Collected data:
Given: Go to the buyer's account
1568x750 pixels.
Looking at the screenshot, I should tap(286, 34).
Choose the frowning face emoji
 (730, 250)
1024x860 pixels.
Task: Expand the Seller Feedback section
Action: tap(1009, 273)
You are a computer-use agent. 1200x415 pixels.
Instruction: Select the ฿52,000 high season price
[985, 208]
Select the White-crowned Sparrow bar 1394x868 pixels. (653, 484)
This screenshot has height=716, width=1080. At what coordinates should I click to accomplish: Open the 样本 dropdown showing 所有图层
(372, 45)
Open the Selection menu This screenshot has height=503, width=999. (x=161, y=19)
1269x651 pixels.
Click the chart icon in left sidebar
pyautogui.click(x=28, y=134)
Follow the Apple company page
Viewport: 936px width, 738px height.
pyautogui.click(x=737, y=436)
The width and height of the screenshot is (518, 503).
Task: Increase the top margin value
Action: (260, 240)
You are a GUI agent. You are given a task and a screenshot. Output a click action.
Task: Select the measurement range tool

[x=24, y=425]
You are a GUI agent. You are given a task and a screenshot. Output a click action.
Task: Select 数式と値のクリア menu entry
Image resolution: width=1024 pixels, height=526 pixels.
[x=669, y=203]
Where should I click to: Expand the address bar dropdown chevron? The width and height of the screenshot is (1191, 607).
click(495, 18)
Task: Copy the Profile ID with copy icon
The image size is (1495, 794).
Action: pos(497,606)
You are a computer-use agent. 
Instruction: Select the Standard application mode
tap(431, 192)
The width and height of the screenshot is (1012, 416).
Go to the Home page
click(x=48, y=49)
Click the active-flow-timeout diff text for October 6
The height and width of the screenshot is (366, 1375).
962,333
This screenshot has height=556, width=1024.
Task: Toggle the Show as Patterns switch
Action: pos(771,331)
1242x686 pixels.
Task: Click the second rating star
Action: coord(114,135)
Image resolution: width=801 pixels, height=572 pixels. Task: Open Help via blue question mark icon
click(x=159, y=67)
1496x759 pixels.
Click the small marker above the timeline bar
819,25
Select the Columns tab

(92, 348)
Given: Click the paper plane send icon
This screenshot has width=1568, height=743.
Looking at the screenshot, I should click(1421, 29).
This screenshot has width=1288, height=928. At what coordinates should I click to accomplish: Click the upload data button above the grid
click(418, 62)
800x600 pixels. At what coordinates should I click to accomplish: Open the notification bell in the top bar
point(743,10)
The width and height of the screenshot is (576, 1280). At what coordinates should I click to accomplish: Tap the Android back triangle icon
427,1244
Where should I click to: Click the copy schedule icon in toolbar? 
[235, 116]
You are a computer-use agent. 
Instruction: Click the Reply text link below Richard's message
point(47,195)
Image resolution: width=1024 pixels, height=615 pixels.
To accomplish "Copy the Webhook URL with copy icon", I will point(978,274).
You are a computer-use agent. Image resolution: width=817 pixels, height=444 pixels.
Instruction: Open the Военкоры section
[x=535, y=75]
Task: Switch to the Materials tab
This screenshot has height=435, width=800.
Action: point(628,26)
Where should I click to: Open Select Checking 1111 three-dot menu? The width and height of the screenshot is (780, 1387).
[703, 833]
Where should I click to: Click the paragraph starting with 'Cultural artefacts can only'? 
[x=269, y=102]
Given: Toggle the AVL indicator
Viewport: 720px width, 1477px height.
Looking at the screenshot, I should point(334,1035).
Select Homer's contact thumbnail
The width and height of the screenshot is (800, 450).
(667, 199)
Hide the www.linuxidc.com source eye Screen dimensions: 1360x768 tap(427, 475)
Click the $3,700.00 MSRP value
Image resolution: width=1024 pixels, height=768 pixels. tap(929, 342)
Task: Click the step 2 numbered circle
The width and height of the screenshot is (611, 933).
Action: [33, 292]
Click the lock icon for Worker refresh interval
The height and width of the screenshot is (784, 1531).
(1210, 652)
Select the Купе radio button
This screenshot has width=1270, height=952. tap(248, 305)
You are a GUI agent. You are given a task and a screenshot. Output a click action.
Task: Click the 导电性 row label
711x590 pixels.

### Your assignment:
Copy out, exactly and alone, the lines of the entries above between the ones holding "You are a computer-use agent. 1200x415" and "1269x651 pixels.", inclusive.

### Exercise answer:
You are a computer-use agent. 1200x415 pixels.
Instruction: Select the ฿52,000 high season price
[985, 208]
Select the White-crowned Sparrow bar 1394x868 pixels. (653, 484)
This screenshot has height=716, width=1080. At what coordinates should I click to accomplish: Open the 样本 dropdown showing 所有图层
(372, 45)
Open the Selection menu This screenshot has height=503, width=999. (x=161, y=19)
1269x651 pixels.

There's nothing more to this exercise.